- **EXERCISE DIRECTIONS**
Continue the R forum thread below about handling warnings inside tryCatch, starting right after its last line.

- **TEXT PASSAGE**
________________________
The problem is that I get Error in ... object 'fitmodel' not found. If I use withCallingHandlers with invokeRestarts, it just finishes the computation of the model with the warning without update it. If I add again fitmodel <- lm(inputs) inside something suitable to do on the model, I get the warning printed; now I think I could try suppresswarnings(fitmodel <- lm(inputs)), but yet I think it is not an elegant solution, since I have to add 2 times the line fitmodel <- lm(inputs), making 2 times all the computation (inside expr and inside warning).
Summarising, what I would like but fails is:
tryCatch(expr = {fitmodel <- lm(inputs)},
warning = function(w) {if (w$message satisfies something) {
fitmodel <- update(fitmodel, something suitable to do on the model)
} else if (w$message satisfies something2){
fitmodel <- update(fitmodel, something2 suitable to do on the model)
}
}
)
What can I do?
The loop part of the question is because I thought it like follows (maybe is another question, but for the moment I leave it here): it can happen that after the update I get another warning, so I would do something like while(get a warning on update){update}; in some way, this update inside warning should be understood also as expr. Is something like this possible?
Thank you very much!
Generic version of the question with minimal example:
Let's say I have a tryCatch(expr = {result <- operations}, warning = function(w){f(...)} and if I get a warning in expr (produced in fact in operations) I want to do something with result, so I would do warning = function(w){f(result)}, but then I get Error in ... object 'result' not found.
A minimal example:
y <- "a"
tryCatch(expr = {x <- as.numeric(y)},
warning = function(w) {print(x)})
Error in ... object 'x' not found
I tried using withCallingHandlers instead of tryCatch without success, and also using invokeRestart but it does the expression part, not what I want to do when I get a warning.
Could you help me?
Thank you!

The problem, fundamentally, is that the handler is called before the assignment happens. And even if that weren’t the case, the handler runs in a different scope than the tryCatch expression, so the handler can’t access the names in the other scope.
We need to separate the handling from the value transformation.
For errors (but not warnings), base R provides the function try, which wraps tryCatch to achieve this effect. However, using try is discouraged, because its return type is unsound.1 As mentioned in the answer by ekoam, ‘purrr’ provides soundly typed functional wrappers (e.g. safely) to achieve a similar effect.
However, we can also build our own, which might be a better fit in this situation:
with_warning = function (expr) {
self = environment()
warning = NULL
result = withCallingHandlers(expr, warning = function (w) {
self$warning = w
tryInvokeRestart('muffleWarning')
})
list(result = result, warning = warning)
}
This gives us a wrapper that distinguishes between the result value and a warning. We can now use it to implement your requirement:
fitmodel = with(with_warning(lm(inputs)), {
if (! is.null(warning)) {
if (conditionMessage(warning) satisfies something) {
update(result, something suitable to do on the model)
________________________
- **DATA LISTING**
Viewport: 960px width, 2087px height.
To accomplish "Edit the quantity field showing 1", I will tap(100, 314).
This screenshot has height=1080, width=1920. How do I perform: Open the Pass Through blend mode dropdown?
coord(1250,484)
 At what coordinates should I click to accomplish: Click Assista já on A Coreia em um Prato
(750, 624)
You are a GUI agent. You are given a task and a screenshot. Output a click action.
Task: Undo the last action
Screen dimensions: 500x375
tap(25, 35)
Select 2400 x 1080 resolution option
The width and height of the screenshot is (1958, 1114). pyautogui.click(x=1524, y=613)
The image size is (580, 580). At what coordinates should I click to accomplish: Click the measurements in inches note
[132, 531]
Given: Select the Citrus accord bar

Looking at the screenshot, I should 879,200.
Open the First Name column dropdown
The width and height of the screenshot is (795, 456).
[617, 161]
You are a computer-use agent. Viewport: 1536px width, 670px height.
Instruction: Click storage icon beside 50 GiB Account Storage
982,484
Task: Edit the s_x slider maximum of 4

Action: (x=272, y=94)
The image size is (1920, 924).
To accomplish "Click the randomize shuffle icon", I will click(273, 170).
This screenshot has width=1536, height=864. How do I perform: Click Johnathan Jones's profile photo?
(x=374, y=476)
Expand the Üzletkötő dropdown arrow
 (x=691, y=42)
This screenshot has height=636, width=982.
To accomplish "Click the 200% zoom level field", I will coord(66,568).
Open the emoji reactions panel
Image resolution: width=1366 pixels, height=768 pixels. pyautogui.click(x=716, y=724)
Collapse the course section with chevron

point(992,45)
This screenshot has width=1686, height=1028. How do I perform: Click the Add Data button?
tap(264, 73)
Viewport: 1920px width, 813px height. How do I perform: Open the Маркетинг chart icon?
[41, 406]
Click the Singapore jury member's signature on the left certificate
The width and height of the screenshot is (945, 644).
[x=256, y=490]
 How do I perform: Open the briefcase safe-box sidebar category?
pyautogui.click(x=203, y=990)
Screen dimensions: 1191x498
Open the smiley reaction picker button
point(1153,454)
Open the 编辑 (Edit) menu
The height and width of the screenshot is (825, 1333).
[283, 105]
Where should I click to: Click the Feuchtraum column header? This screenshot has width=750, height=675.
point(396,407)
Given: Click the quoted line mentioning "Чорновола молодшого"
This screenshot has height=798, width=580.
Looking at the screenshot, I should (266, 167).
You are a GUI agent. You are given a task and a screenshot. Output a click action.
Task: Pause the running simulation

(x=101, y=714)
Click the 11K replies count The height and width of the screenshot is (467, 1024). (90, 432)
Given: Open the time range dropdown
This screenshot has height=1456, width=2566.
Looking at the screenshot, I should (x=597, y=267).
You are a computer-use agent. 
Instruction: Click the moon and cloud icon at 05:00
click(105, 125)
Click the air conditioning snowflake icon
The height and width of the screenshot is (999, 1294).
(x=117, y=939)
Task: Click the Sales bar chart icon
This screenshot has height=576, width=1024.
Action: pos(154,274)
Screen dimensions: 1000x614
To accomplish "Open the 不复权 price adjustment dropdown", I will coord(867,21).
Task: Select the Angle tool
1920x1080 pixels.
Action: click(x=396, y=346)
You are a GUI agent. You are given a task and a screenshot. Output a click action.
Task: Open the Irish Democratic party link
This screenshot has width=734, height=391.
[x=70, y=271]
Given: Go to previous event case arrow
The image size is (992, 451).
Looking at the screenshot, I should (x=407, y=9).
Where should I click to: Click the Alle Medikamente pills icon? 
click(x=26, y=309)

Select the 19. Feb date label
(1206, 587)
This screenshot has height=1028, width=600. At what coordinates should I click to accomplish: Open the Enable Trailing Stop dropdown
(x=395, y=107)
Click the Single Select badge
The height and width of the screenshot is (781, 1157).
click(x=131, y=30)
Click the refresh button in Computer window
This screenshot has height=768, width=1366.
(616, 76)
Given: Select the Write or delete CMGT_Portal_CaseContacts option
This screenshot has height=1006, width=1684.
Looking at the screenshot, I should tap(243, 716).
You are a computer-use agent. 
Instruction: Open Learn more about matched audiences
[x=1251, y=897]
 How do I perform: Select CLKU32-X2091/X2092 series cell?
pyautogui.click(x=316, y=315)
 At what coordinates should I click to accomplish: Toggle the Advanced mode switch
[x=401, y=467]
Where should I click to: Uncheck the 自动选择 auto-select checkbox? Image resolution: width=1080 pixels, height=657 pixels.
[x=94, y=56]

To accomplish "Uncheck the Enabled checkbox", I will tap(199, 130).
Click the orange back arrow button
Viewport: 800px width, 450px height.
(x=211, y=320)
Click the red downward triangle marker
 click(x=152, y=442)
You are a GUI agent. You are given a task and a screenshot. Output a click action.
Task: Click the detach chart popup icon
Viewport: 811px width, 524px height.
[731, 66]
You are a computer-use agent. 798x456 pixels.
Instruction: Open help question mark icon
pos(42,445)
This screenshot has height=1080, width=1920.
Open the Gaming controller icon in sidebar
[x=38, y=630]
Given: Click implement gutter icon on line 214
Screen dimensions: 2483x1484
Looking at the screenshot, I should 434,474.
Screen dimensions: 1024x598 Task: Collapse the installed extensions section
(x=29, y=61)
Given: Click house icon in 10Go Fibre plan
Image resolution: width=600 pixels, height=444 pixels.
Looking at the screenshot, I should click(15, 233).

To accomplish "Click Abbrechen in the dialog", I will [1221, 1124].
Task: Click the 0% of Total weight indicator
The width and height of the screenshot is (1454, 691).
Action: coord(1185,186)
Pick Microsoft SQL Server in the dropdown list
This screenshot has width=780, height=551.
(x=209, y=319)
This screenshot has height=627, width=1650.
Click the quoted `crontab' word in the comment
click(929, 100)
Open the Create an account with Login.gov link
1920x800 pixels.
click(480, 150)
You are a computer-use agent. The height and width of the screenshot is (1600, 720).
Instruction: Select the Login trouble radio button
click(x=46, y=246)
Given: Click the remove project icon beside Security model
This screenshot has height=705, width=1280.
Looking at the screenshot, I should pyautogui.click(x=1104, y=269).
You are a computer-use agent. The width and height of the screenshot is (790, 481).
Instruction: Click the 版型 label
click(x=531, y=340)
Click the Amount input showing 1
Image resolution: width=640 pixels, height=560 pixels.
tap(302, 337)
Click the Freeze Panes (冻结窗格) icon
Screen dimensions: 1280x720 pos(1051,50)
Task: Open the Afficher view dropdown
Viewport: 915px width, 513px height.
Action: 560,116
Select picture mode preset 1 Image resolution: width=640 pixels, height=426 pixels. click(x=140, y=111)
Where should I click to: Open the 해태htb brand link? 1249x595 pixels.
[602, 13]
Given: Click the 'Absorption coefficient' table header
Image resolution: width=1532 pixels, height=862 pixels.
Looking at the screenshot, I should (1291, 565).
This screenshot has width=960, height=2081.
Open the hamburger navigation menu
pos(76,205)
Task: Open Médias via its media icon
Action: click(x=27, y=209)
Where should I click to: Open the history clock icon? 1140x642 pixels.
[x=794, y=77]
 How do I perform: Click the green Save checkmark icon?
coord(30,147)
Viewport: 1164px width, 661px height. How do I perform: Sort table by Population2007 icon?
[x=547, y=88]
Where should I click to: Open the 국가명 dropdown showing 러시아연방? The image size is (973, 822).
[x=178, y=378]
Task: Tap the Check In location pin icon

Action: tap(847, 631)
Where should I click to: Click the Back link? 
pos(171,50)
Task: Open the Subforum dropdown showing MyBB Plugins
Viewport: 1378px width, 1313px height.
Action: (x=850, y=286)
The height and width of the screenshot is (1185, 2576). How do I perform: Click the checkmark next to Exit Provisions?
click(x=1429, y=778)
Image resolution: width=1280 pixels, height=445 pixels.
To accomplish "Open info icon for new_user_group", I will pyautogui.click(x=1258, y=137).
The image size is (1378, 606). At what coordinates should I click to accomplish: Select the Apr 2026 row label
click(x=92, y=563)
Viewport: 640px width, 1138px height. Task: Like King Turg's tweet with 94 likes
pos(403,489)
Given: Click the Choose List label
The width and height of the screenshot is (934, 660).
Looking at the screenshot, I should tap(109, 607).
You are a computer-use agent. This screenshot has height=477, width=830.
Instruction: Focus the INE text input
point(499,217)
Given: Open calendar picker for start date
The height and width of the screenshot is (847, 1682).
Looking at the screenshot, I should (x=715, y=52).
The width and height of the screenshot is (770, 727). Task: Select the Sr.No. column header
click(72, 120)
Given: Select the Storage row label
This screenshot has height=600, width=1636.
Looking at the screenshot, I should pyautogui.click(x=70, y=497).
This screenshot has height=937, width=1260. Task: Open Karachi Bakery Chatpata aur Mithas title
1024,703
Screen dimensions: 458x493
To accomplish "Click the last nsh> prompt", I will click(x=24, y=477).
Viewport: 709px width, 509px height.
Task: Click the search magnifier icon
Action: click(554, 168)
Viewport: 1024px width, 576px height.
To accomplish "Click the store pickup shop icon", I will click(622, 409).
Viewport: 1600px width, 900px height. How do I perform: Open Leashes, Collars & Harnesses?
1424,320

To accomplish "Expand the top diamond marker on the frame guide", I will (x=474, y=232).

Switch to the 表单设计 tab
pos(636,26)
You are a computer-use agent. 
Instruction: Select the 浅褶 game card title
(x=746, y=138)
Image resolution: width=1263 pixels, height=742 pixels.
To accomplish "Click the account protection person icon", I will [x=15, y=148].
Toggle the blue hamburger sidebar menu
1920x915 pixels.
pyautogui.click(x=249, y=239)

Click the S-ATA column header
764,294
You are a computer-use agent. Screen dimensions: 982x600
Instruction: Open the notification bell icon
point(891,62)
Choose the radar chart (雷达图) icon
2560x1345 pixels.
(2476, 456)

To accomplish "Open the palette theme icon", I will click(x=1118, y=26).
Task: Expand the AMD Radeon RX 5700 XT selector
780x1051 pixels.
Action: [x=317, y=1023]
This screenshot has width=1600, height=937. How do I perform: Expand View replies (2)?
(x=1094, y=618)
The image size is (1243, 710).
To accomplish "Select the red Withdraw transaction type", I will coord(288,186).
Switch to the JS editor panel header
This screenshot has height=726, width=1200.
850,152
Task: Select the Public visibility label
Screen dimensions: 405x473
________________________
- **THE ANSWER**
} else {
update(result, something2 suitable to do on the model)
}
} else {
result
}
})
1 What this means is that try’s return type doesn’t distinguish between an error and a non-error value of type try-error. This is a real situation that can occur, for example, when nesting multiple try calls.

It seems that you are looking for a functional wrapper that captures both the returned value and side effects of a function call. I think purrr::quietly is a perfect candidate for this kind of task. Consider something like this
quietly <- purrr::quietly
foo <- function(x) {
if (x < 3)
warning(x, " is less than 3")
if (x < 4)
warning(x, " is less than 4")
x
}
update_foo <- function(x, y) {
x <- x + y
foo(x)
}
keep_doing <- function(inputs) {
out <- quietly(foo)(inputs)
repeat {
if (length(out$warnings) < 1L)
return(out$result)
cat(paste0(out$warnings, collapse = ", "), "\n")
# This is for you to see the process. You can delete this line.
if (grepl("less than 3", out$warnings[[1L]])) {
out <- quietly(update_foo)(out$result, 1.5)
} else if (grepl("less than 4", out$warnings[[1L]])) {
out <- quietly(update_foo)(out$result, 1)
}
}
}
Output
> keep_doing(1)
1 is less than 3, 1 is less than 4
2.5 is less than 3, 2.5 is less than 4
[1] 4
> keep_doing(3)
3 is less than 4
[1] 4

Are you looking for something like the following? If it is run with y <- "123", the "OK" message will be printed.
y <- "a"
#y <- "123"
x <- tryCatch(as.numeric(y),
warning = function(w) w
)
if(inherits(x, "warning")){
message(x$message)
} else{
message(paste("OK:", x))
}
It's easier to test several argument values with the code above rewritten as a function.
testWarning <- function(x){
out <- tryCatch(as.numeric(x),
warning = function(w) w
)
if(inherits(out, "warning")){
message(out$message)
} else{
message(paste("OK:", out))
}
invisible(out)
}
testWarning("a")
#NAs introduced by coercion
testWarning("123")
#OK: 123

Maybe you could assign x again in the handling condition?
tryCatch(
warning = function(cnd) {
x <- suppressWarnings(as.numeric(y))
print(x)},
expr = {x <- as.numeric(y)}
)
#> [1] NA
Perhaps not the most elegant answer, but solves your toy example.

Don't put the assignment in the tryCatch call, put it outside. For example,
y <- "a"
x <- tryCatch(expr = {as.numeric(y)},
warning = function(w) {y})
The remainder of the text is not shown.